§ **Source**
------------------------------------

See that white dome on the Annapolis skyline? It almost looks like a layered wedding cake, right? Well, that dome is the top of our Maryland State House, where the Commander-in-Chief really did resign. Here you can witness four centuries of some pretty amazing history.
It’s easy to visit this inspiring building. The State House is open to the public, no charge, every day from 9:00am to 5:00pm, except on Christmas and New Year’s Day. Just be sure to bring a photo ID.
Enter from Lawyers Mall on State Circle, and you’ll begin to feel the majesty as you climb the wide outdoor stone staircase and pass under the columned edifice. Hushed indoor voices and echoing footsteps add to the awe as you cross the black and white marble floor to the rotunda. You’re passing through the newer part of the building, and we’ll come back to that in a minute.
First, walk across the black limestone line in the floor, embedded with fossils, which separates the twentieth-century State House “annex” from the older 1772 structure. Head toward the gorgeous rotunda to the solemn glass case displaying a single sheet of paper. This just boggles the mind: you are looking at George Washington’s actual personal copy of his 1783 resignation speech to Congress, the very paper he held in his hands and scribbled with notes in his own handwriting.
Washington read these words to Congress here in the State House in December 1783, during Annapolis’s brief tenure as the American government’s first capitol. The Revolutionary War was over, and Washington chose to resign his military commission as Commander-in-Chief of the Continental Army to return to civilian life.
This event was super important because it reinforced the supremacy of civil authority over the new nation and its military. Otherwise, we might have ended up with a monarchy or a military dictatorship.
That peaceful transition of power laid the foundation for our democracy and is the reason that today’s President is both the head of the civilian federal government and the Commander-in-Chief of our military forces. Washington’s speech also left open the window for Washington to return to civilian service, which he did later as leader of the Constitutional Convention and the first President elected under the new Constitution.
After Washington read his speech, he folded it up and handed it to a congressman, whose descendants kept the document until they sold it to the Maryland State Archives in 2007. Today’s state-of-the-art display case preserves the now 233-year old document, considered to be the fourth most important document in American history.

------------------------------------

§ **Complete the following**
1) Rewrite the State House text starting with "That peaceful transition" and going on through "the new Constitution.", with "peaceful transition of power" changed to "orderly handover of authority".
2) Answer these questions using the State House text:
(a) During what hours is the State House open to the public?
(b) In what year did the Maryland State Archives acquire Washington's copy of his resignation speech?
(c) What marks the boundary between the twentieth-century annex and the 1772 structure?

§ **Data lines**
------------------------------------

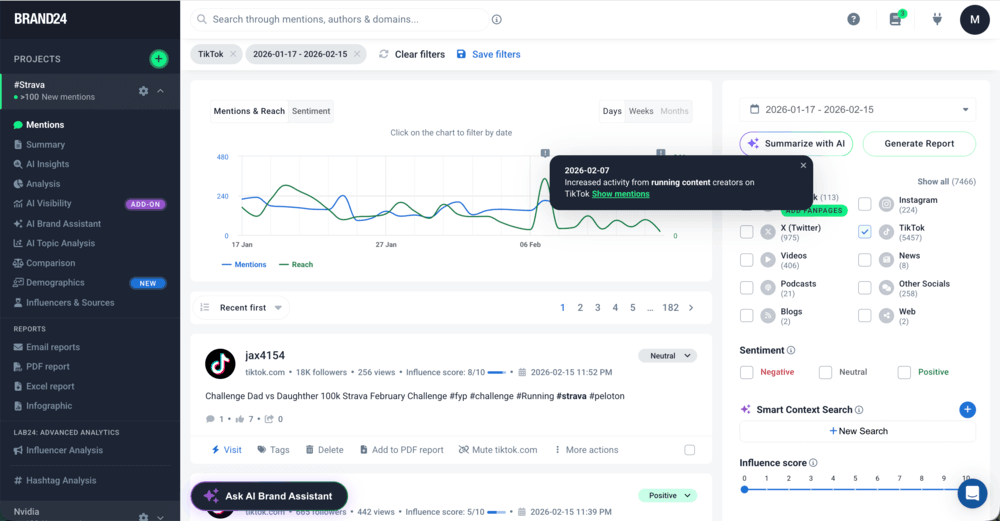Uncheck the TikTok source checkbox
Screen dimensions: 1000x521
865,232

------------------------------------

§ **Task-by-task outputs**
1)
That orderly handover of authority laid the foundation for our democracy and is the reason that today’s President is both the head of the civilian federal government and the Commander-in-Chief of our military forces. Washington’s speech also left open the window for Washington to return to civilian service, which he did later as leader of the Constitutional Convention and the first President elected under the new Constitution.

2)
(a) 9:00am to 5:00pm every day, except Christmas and New Year's Day.
(b) 2007.
(c) A black limestone line in the floor, embedded with fossils.